A Seattle federal judge encouraged the United States Attorney’s Office to put new lawyers on a high-profile terrorism case, as he chastised the feds handling of the prosecution.
Judge James Robert handed federal authorities a setback in the prosecution of Abu Khalid Abdul-Latif. He ruled that the two federal prosecutors assigned to the case, Todd Greenberg and Michael Dion, could be called as witnesses by the defense.
The judge indicated the ruling should make it difficult for the pair to continue to prosecute the case. He called it “a self-inflicted wound on the part of the U.S. Attorney’s Office.”
At issue are nearly 400 text messages that a Seattle police detective deleted, after prosecutors told him not to destroy any potential evidence. The texts were exchanges between the detective and the confidential informant that helped the FBI snare Abdul-Latif.

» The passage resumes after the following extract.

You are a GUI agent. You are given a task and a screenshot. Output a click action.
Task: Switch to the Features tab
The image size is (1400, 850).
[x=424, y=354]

Latif-Abdul’s defense team contends the text messages could have contained valuable information that would have bolstered his case. They’ve asked the judge to throw the case out. They will be able to question the prosecutors in hearings and at trial about how evidence was handled.
At a December 7 hearing, the judge will decide if the detective and the confidential informant acted in “bad faith” when they deleted their communications.
Abdul-Latif is the accused mastermind of a plan to shoot recruits at a military processing center in South Seattle.
His wife attended the Thursday court hearing.
“I was very happy,” said Binta Moussa-Davis told KING 5. “I thank my Allah, God. I continue to be happy and continue to pray until my husband walks free.”
Moussa-Davis contends the informant and the FBI set her husband up.
Federal investigators have previously said Abdul-Latif and a co-defendant were given repeated chances to back out of the plot, but were arrested soon after they purchased weapons that they didn’t know were supplied by the FBI.